Listed records:
*** Begin section ***
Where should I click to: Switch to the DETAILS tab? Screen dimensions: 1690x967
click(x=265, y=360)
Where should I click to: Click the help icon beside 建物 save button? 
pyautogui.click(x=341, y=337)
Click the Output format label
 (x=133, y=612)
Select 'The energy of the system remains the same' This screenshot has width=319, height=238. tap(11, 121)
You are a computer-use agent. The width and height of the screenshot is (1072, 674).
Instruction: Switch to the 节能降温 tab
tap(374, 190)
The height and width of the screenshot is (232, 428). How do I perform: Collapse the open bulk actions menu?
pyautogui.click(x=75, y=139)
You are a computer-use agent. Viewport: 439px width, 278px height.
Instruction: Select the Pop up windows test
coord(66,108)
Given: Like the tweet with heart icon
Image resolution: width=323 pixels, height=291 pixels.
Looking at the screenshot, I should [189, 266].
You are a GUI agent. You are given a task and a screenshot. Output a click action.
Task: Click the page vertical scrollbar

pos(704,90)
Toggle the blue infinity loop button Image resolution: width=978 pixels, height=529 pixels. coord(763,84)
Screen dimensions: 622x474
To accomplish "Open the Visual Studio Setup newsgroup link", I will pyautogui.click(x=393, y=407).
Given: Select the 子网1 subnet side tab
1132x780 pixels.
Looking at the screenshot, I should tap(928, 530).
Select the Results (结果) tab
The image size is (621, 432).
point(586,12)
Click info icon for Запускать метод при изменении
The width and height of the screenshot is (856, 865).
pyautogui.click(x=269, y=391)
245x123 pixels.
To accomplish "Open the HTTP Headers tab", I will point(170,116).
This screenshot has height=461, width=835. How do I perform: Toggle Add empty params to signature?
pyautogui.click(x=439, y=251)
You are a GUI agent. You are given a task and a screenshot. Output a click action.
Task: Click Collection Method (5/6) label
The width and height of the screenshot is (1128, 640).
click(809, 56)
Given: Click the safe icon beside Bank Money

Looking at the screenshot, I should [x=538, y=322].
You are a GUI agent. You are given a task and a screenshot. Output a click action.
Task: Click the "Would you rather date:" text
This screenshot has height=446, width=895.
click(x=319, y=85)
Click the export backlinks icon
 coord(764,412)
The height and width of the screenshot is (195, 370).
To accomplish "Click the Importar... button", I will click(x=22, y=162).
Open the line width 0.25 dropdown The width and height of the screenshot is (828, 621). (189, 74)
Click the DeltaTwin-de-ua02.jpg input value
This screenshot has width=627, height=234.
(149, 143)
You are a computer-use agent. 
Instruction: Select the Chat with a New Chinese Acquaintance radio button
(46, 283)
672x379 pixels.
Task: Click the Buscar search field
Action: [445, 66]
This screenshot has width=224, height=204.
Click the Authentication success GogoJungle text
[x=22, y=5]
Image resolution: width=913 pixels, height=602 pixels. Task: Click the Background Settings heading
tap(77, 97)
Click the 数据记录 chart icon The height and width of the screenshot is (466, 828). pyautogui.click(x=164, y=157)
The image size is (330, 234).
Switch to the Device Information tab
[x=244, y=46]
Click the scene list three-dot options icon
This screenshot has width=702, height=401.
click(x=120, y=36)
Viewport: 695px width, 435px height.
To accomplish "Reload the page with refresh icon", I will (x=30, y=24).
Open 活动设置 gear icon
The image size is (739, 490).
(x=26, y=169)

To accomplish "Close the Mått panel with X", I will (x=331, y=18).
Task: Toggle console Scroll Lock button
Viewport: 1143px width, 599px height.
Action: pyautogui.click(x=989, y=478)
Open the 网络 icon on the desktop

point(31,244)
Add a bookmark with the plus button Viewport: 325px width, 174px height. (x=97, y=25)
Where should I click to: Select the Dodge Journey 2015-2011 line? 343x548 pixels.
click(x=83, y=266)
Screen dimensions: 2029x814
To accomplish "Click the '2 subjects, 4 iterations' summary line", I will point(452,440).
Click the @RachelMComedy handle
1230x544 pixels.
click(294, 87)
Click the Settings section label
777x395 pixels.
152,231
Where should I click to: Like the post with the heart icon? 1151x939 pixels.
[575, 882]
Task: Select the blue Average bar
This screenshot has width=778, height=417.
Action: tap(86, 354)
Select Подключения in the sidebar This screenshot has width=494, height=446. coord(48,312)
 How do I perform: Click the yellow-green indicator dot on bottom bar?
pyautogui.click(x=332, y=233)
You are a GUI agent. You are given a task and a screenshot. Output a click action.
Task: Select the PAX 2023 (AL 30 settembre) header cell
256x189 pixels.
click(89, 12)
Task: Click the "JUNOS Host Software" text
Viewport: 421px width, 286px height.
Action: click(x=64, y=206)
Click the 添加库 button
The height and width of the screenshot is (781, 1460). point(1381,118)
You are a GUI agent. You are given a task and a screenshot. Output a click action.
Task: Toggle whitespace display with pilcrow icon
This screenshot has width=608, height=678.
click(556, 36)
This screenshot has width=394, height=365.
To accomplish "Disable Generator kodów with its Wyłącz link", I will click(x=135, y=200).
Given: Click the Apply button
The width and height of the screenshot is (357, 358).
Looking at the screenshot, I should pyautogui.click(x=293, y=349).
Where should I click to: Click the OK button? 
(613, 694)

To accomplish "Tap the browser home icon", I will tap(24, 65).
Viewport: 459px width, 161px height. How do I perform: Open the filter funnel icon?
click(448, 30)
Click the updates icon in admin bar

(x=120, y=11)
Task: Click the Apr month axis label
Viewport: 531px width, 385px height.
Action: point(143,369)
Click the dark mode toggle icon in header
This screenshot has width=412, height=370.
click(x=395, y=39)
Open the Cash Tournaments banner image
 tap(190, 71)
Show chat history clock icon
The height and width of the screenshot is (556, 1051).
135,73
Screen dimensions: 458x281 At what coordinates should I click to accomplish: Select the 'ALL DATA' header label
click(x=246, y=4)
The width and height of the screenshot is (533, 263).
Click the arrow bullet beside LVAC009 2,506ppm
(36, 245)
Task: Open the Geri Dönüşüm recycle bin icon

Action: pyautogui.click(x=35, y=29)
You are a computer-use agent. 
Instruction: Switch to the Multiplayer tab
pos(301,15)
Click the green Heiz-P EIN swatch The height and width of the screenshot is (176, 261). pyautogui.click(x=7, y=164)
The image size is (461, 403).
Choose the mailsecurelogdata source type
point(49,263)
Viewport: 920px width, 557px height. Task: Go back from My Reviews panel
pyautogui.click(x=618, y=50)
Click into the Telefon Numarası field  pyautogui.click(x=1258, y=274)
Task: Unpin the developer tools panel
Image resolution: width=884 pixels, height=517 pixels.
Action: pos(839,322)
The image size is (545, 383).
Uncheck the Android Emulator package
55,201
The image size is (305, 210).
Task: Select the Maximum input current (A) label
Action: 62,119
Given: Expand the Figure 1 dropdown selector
*** End section ***
Description of the task:
All lines of the records above that carry the word "blue" should be listed.

Response to the task:
Toggle the blue infinity loop button Image resolution: width=978 pixels, height=529 pixels. coord(763,84)
Task: Select the blue Average bar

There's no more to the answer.